§ **What to do**:
- 1) In the Deep Space Network passage, where did NASA decide to build its two new stations?
- 2) Write the next few sentences of the Deep Space Network passage, picking up after its final sentence.

§ **Text excerpt**:

▶

For the first time, the DSN began to find
that the simultaneous presence of several spacecraft on missions to different
destinations created new problems in network and mission control. The vexing
problem of DSN antenna scheduling began to arise as several spacecraft
began to demand tracking coverage from the single DSN antenna available at
each longitude. The difficulty of assigning priority among competing spacecraft
whose view periods overlapped at a particular antenna site was to prove intractable
for many years. The problem was exacerbated by competition between flight
projects from NASA Centers other than JPL, each of which felt entitled to
equal consideration, for the limited DSN resources. The DSN was placed in
the impossible situation of arbitrating the claims for priority consideration.
The regular Network Scheduling meetings conducted by the DSN often
resulted in the establishment of priorities that were determined more by the
dominant personalities in the group than by the real needs of the projects.
With all of these imminent new requirements
in mind, NASA decided to embark on a program to construct a second network
of DSN stations. Arguments as to where the stations were to be located were
complicated not only by technical considerations, but by political and international
considerations. There were already two stations at Goldstone, one at the Pioneer
site and a second at the Echo site. Eventually, NASA decided to build two
new stations, one at Robledo, about 65 kilometers west of Madrid, Spain, and
the other at Tidbinbilla, about 16 kilometers from Canberra, Australia.

◀

§ **Dataset**:
▶

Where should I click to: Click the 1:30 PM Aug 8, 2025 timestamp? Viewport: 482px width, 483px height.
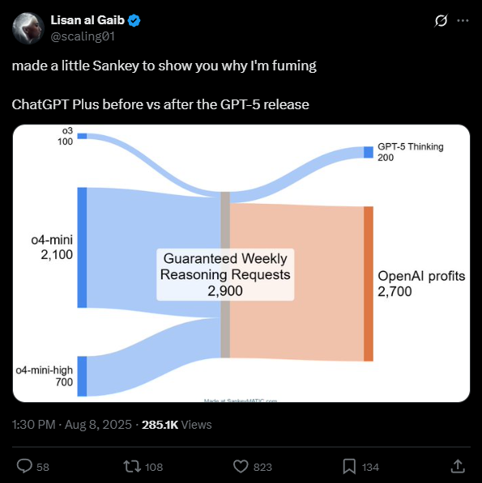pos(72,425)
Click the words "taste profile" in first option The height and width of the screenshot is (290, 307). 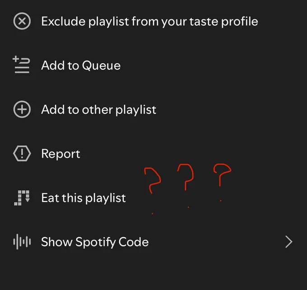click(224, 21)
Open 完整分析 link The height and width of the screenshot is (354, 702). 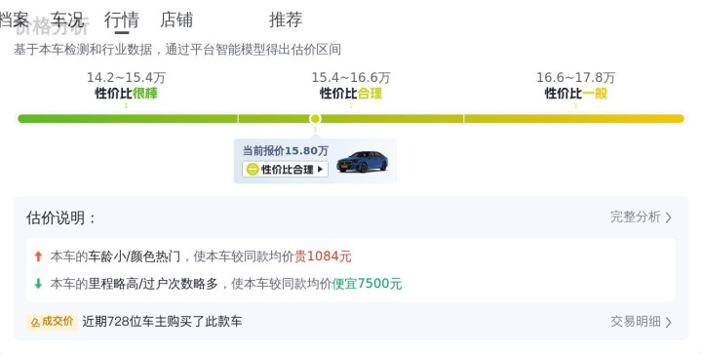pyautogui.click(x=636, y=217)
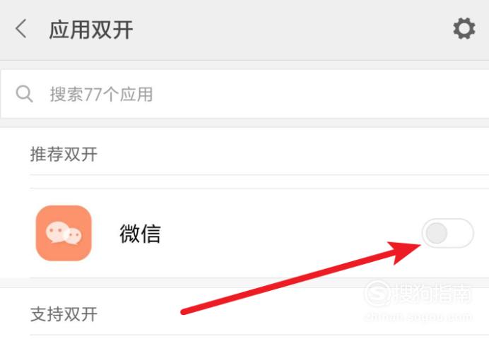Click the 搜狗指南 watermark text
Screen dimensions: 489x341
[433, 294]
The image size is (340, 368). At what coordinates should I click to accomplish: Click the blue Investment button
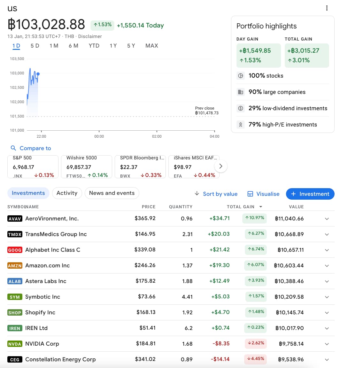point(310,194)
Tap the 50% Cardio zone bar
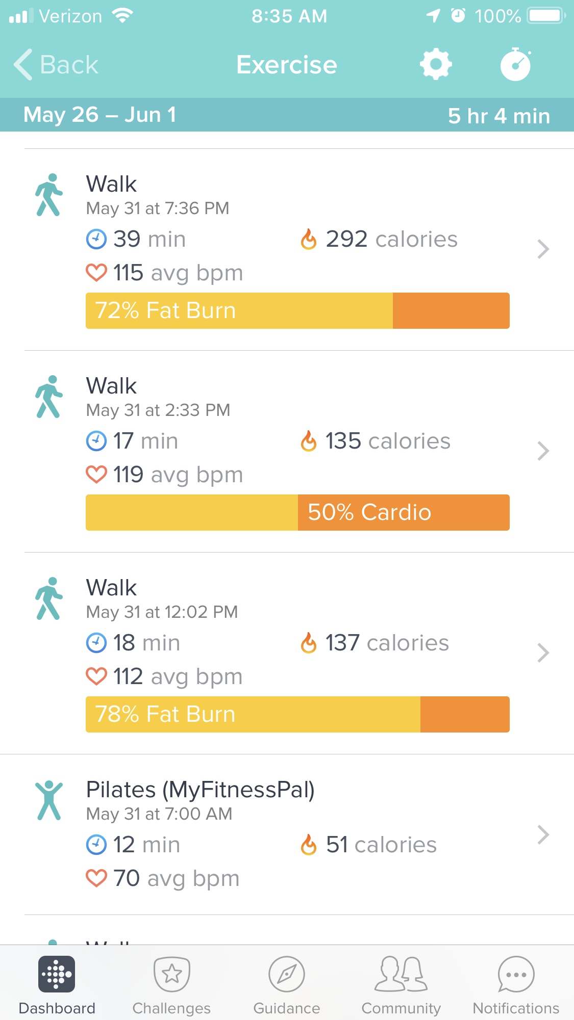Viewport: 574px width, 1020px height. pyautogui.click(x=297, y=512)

◀

§ **Outputs**:
- 1) One at Robledo, about 65 kilometers west of Madrid, Spain, and the other at Tidbinbilla, about 16 kilometers from Canberra, Australia.

- 2)
NASA looked to the Spanish Navys Bureau
of Yards and Docks to design and construct the Robledo station. For its new
facilities in Australia, NASA dealt with the Australian Government Department
of Supply through its representative, Robert A. Leslie.
As an Australian foreign national, Robert
A. Leslie played a major role in shaping the relationship between NASA-JPL
and the Australian government, on whose good offices NASA depended for support
of its several tracking stations in that country. With family origins in the
state of Victoria, Australia, and an honors degree in electrical engineering
from the University of Melbourne (1947), Leslie had worked on radio controlled
pilotless aircraft for the military in both England and Australia for fifteen
years before he encountered NASA. He was a high-ranking officer with the Australian
Public (Civil) Service (an affiliation that he retained throughout his career)
when, in 1963, he became the Australian governments representative for
NASAs new deep space tracking facility being built at Tidbinbilla, near
Canberra in southeastern Australia.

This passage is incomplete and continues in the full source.